== Problem to work on ==
Set down exactly each line of the entries below, beginning at the one that contains "Click Uninstall or change a program" and ending at the last, and no others.

(Records from a collection)
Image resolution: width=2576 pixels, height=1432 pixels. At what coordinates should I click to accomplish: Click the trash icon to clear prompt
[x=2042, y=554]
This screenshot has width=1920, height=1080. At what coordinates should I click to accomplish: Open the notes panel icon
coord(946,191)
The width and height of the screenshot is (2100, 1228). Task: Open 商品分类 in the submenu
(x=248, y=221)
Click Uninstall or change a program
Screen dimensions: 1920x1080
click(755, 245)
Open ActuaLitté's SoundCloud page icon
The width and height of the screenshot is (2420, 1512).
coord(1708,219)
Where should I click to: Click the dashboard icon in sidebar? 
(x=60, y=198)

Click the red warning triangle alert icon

== Response to this task ==
Click Uninstall or change a program
Screen dimensions: 1920x1080
click(755, 245)
Open ActuaLitté's SoundCloud page icon
The width and height of the screenshot is (2420, 1512).
coord(1708,219)
Where should I click to: Click the dashboard icon in sidebar? 
(x=60, y=198)

Click the red warning triangle alert icon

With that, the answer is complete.